Saved data entries:
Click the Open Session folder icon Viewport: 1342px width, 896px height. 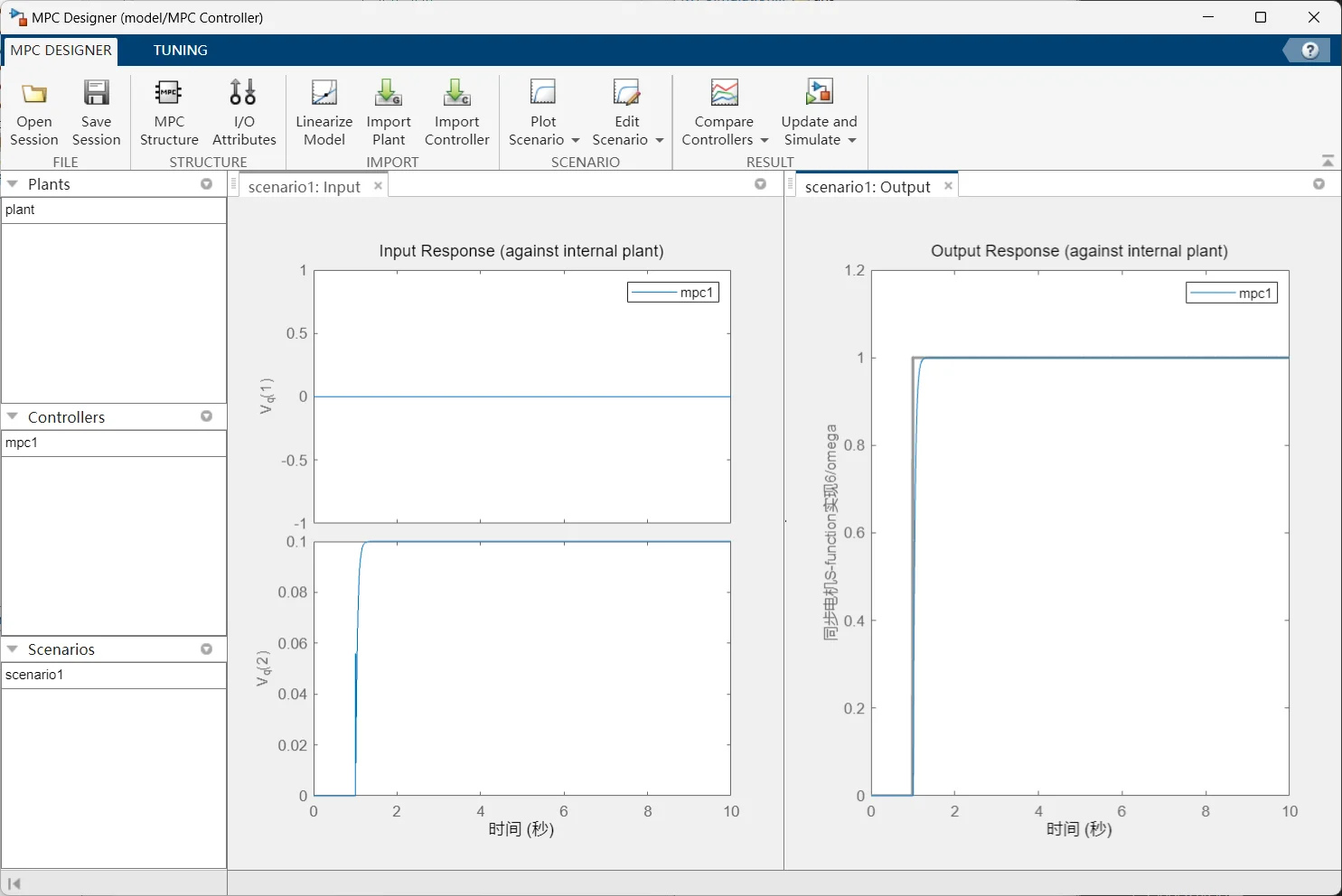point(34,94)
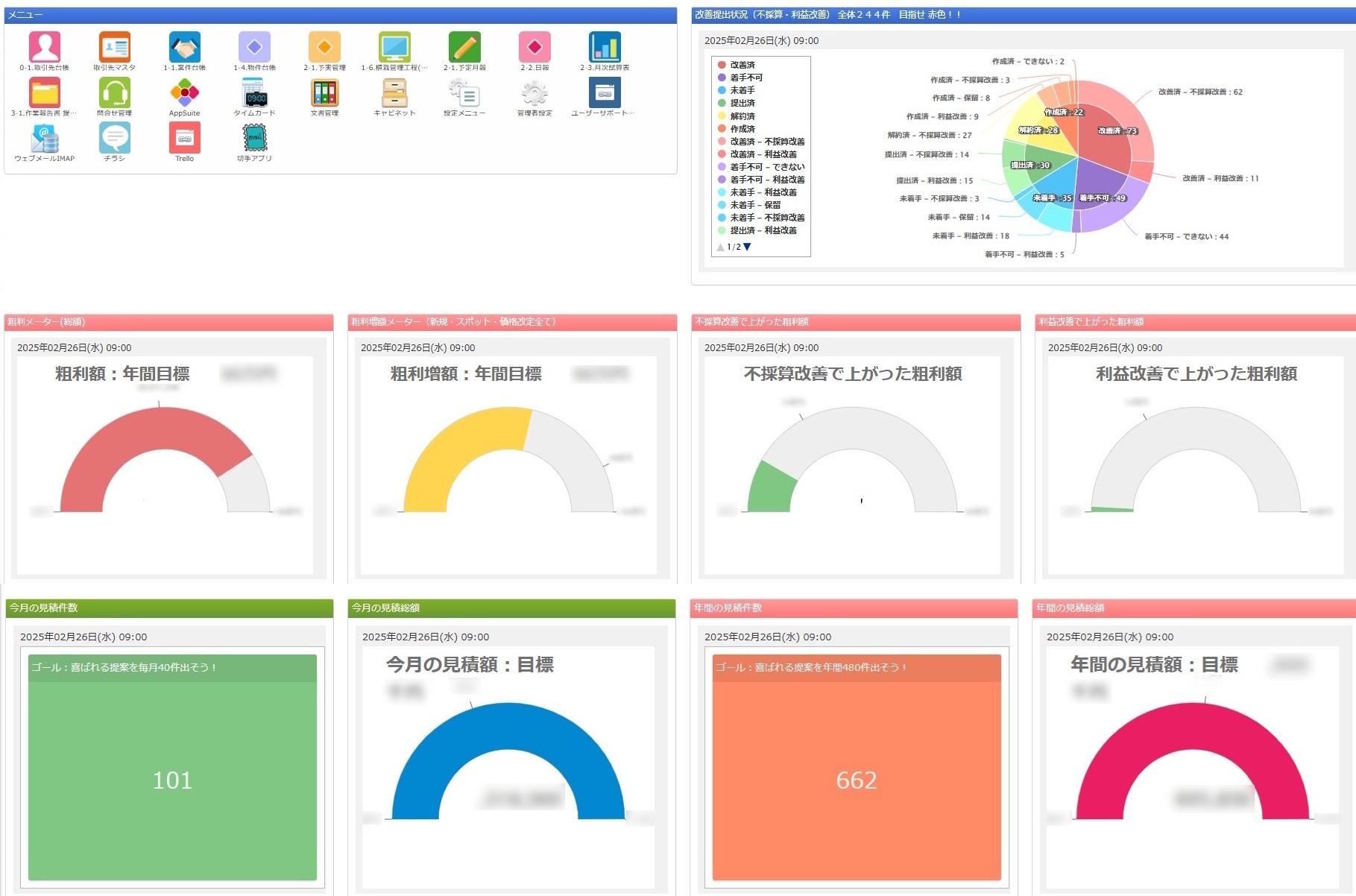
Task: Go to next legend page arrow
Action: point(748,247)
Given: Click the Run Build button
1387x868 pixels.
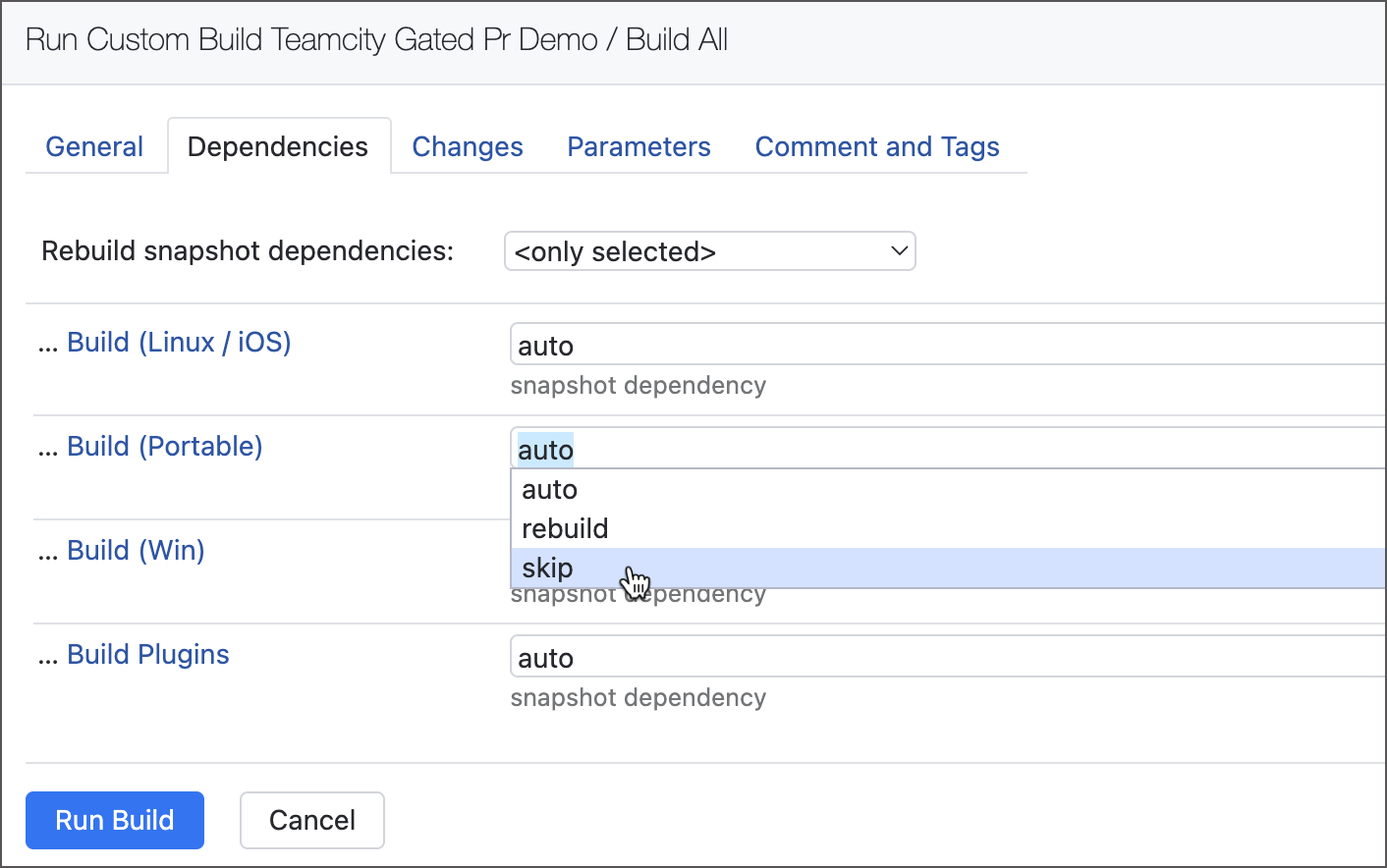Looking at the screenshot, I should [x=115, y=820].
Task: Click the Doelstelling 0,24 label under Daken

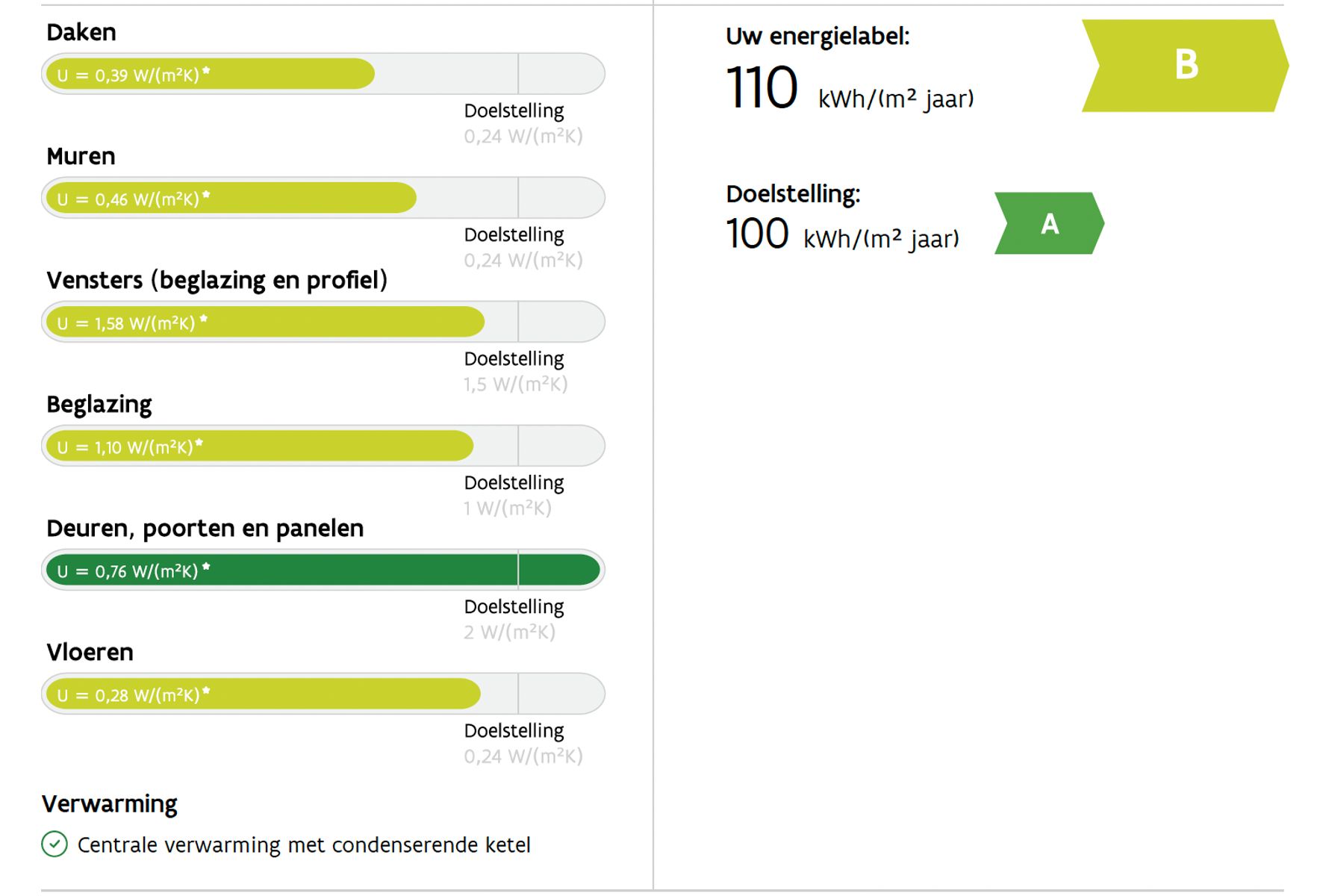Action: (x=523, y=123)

What the task requires — Write out the lines that run from the line containing "1387x868 pixels." to the end of the entries, inclusive, exactly as written. Skip every picture.

Result below —
1387x868 pixels.
Looking at the screenshot, I should [x=115, y=820].
Task: Click the Doelstelling 0,24 label under Daken

Action: (x=523, y=123)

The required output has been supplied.